De Laurentiis, who was born near Naples, Italy in 1919, had a career spanning nearly 70 years, worked with famed Italian directors Federico Fellini and Roberto Rossellini before moving to California in the 1960s, where he produced epic English language films including "War and Peace," "Dune," and "Serpico," where he is credited with helping to reveal the acting talents of an as-yet little known Al Pacino.

All told, De Laurentiis produced some 500 films and was nominated for 35 Oscars.

Despite an ongoing political crisis that could lead to the collapse of the government in Italy, many local television news programs led with the news of De Laurentiis' death on Thursday, while online news outlets hurried to report the developments. Several print outlets promised special tributes to the producer in their weekend editions.

Aurelio De Laurentiis, Dino's nephew and himself a film producer, called his uncle "a giant" who "was a witness to the rebirth of Italy after the Second World War and [who] told that story through film, making him of the architects of the Golden era of Italian film."

Tributes from other sources rolled in all day. Prime Minister Silvio Berlusconi, who controls the Mediaset broadcast giant and the Medusa film production house, was away from Italy at the Group of 20 summit in South Korea and so could did not comment.

But homages came from other sources across the political spectrum, ranging from parliamentary speaker Gianfranco Fini to opposition leader Walter Veltroni, who, while mayor of Rome, founded the Rome Film Festival.

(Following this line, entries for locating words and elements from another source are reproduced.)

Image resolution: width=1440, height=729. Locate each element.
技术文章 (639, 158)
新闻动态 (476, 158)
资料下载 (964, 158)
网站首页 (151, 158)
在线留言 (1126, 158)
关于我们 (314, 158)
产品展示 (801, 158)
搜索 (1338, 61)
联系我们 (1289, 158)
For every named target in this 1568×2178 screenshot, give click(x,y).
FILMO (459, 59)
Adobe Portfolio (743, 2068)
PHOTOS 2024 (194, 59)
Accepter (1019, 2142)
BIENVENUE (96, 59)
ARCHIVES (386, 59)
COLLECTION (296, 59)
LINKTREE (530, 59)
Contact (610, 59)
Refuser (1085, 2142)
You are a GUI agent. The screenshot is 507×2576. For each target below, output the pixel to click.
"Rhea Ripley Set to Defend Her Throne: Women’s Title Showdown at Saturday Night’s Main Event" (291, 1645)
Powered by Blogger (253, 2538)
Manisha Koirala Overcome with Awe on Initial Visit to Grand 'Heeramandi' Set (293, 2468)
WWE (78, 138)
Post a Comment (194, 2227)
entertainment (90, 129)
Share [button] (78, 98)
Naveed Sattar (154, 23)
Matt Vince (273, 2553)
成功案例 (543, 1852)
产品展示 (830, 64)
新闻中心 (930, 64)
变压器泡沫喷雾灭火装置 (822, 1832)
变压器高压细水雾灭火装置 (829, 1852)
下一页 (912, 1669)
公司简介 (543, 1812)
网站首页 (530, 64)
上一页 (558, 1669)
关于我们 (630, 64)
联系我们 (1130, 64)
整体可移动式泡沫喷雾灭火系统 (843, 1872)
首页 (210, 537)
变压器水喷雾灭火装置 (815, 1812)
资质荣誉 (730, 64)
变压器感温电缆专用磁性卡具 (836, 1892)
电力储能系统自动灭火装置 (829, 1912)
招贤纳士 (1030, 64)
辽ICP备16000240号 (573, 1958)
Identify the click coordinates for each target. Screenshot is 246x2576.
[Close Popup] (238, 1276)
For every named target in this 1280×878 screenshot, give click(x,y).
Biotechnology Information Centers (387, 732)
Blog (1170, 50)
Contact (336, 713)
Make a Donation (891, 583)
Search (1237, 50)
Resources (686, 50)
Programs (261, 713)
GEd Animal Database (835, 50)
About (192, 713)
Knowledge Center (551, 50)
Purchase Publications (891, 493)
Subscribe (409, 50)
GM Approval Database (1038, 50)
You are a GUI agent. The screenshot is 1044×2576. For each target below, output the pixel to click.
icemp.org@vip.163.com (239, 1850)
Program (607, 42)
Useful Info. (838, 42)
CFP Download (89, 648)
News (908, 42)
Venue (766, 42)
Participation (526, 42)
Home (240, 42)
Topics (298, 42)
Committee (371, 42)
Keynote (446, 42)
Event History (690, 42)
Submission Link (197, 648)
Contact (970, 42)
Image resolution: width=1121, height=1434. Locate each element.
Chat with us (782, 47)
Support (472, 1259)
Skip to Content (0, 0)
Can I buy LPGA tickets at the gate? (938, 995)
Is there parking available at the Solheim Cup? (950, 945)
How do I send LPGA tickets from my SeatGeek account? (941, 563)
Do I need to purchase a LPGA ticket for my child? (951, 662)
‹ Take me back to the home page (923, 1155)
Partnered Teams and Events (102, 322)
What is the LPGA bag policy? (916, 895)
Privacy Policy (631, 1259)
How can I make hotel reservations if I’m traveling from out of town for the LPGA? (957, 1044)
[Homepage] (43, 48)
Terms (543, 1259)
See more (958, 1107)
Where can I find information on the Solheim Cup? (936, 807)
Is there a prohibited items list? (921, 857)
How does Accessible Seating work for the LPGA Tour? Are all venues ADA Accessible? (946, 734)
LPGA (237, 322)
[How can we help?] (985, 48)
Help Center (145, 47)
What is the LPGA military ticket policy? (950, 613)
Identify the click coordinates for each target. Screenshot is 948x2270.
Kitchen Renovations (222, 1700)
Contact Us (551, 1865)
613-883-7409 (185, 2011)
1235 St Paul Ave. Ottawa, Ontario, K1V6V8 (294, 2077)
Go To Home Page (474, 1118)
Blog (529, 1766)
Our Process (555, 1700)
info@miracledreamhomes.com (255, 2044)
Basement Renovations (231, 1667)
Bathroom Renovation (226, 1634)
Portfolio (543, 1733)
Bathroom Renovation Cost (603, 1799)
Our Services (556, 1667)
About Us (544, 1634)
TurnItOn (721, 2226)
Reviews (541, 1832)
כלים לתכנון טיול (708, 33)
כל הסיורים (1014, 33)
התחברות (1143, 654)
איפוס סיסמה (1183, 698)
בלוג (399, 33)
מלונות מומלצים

Condolences from actors and directors who had worked with De Laurentiis arrived from all corners. Among them, Sofia Loren, who knew De Laurentiis from the start of her career in the 1950s, and whose late husband, film director Carlo Ponti, worked with De Laurentiis on more than a dozen occasions.

"I feel an intense pain at the loss of Dino De Laurentiis," Loren told Italian television.

Italian film festivals -- ranging from Venice to Turin to Rome - - also offered their tributes to the iconic producer, while Rome's Cinecitta Studios, where De Laurentiis made many of his best known films, flew its flags at half mast.